Work to be completed: Leaving out all pictures, restate word for word the lines from the one with "At what coordinates" through the last line of the entries.

===============

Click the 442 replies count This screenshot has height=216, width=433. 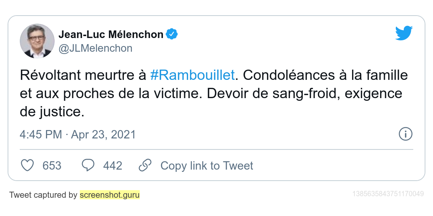click(x=112, y=166)
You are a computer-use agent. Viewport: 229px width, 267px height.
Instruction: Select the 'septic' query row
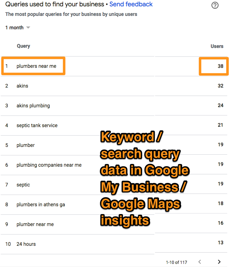pos(23,185)
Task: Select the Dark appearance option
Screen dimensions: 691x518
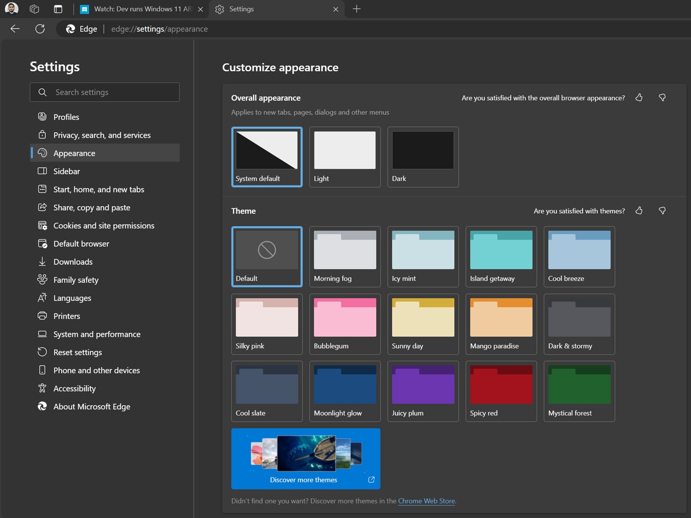Action: click(422, 157)
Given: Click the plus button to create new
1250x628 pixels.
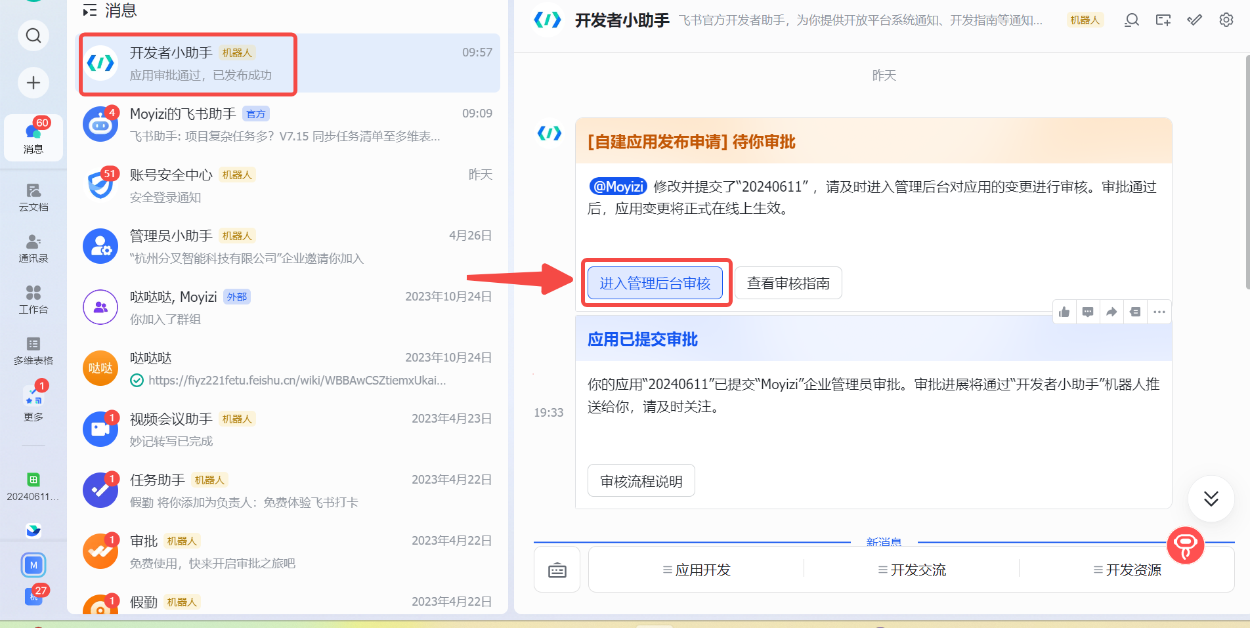Looking at the screenshot, I should click(33, 83).
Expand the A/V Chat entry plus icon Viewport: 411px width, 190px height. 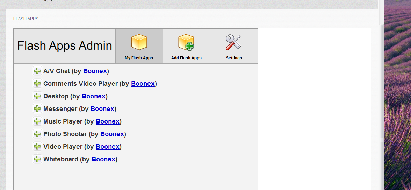37,71
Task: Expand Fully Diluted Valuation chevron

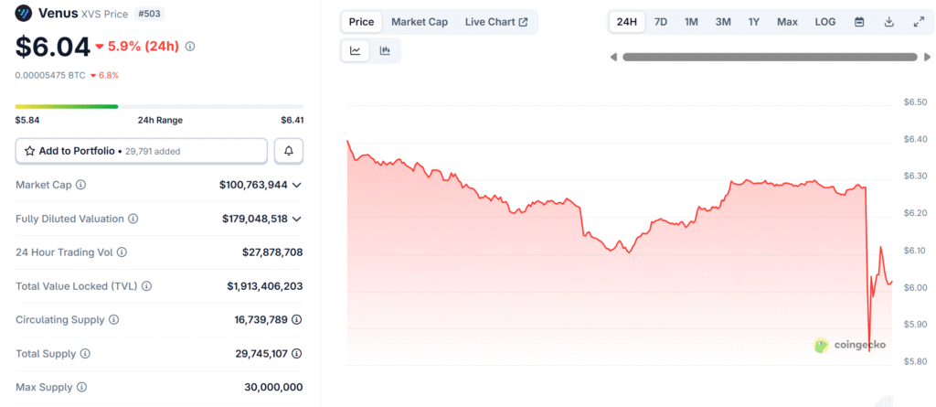Action: click(x=297, y=220)
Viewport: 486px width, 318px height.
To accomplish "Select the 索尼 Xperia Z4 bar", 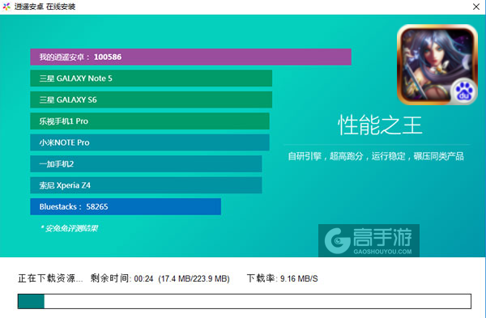I will (x=146, y=185).
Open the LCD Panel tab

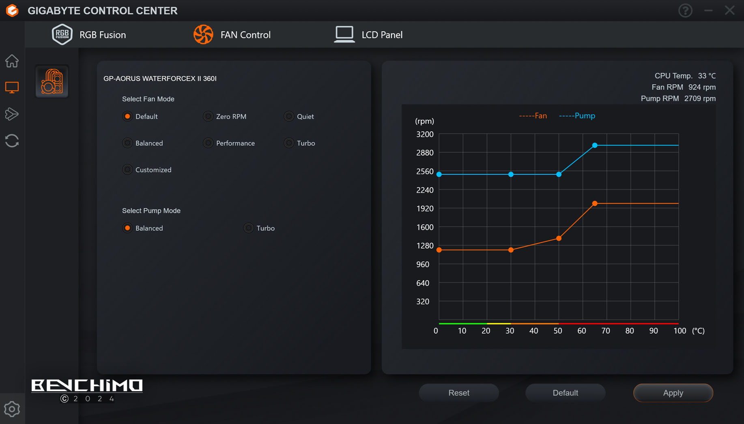(x=368, y=35)
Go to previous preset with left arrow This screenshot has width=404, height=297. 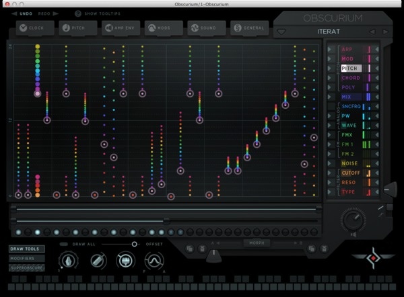coord(371,32)
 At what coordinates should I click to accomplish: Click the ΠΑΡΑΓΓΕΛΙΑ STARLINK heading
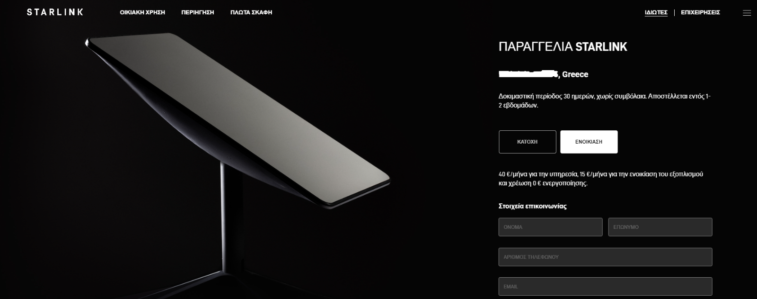point(563,46)
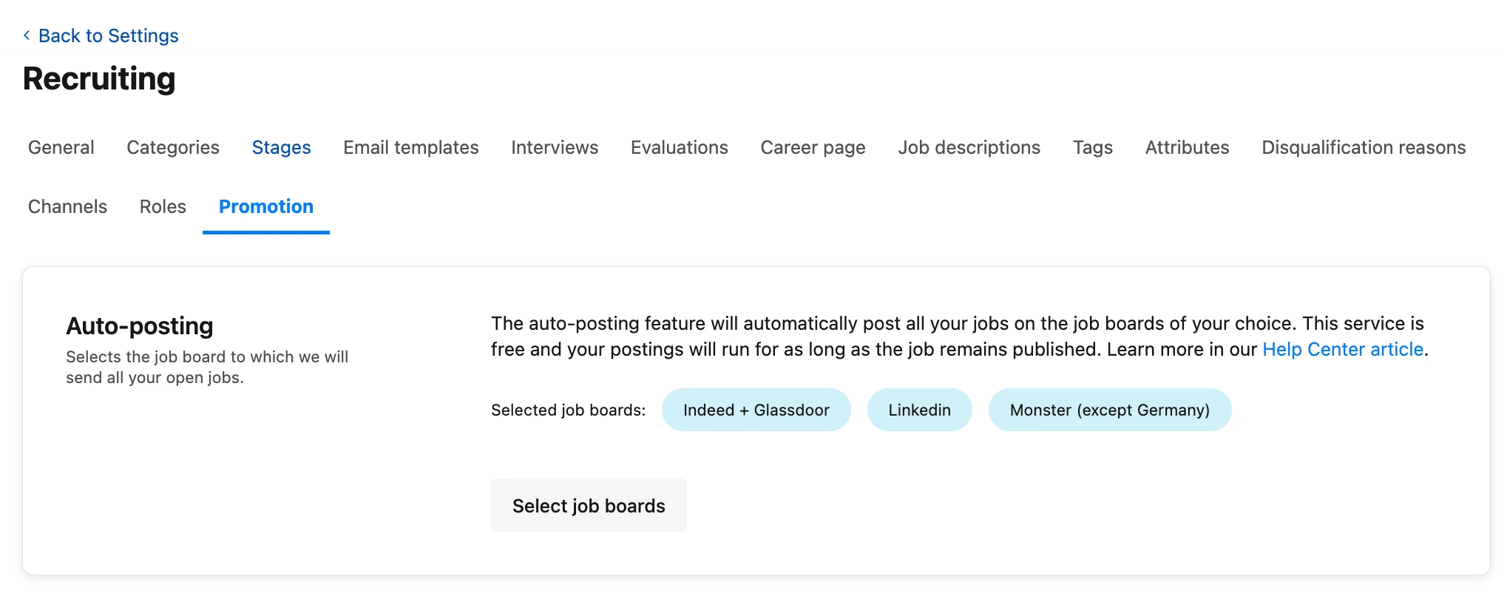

===============

Task solution:
 At what coordinates should I click to accomplish: Click the ΠΑΡΑΓΓΕΛΙΑ STARLINK heading
point(563,46)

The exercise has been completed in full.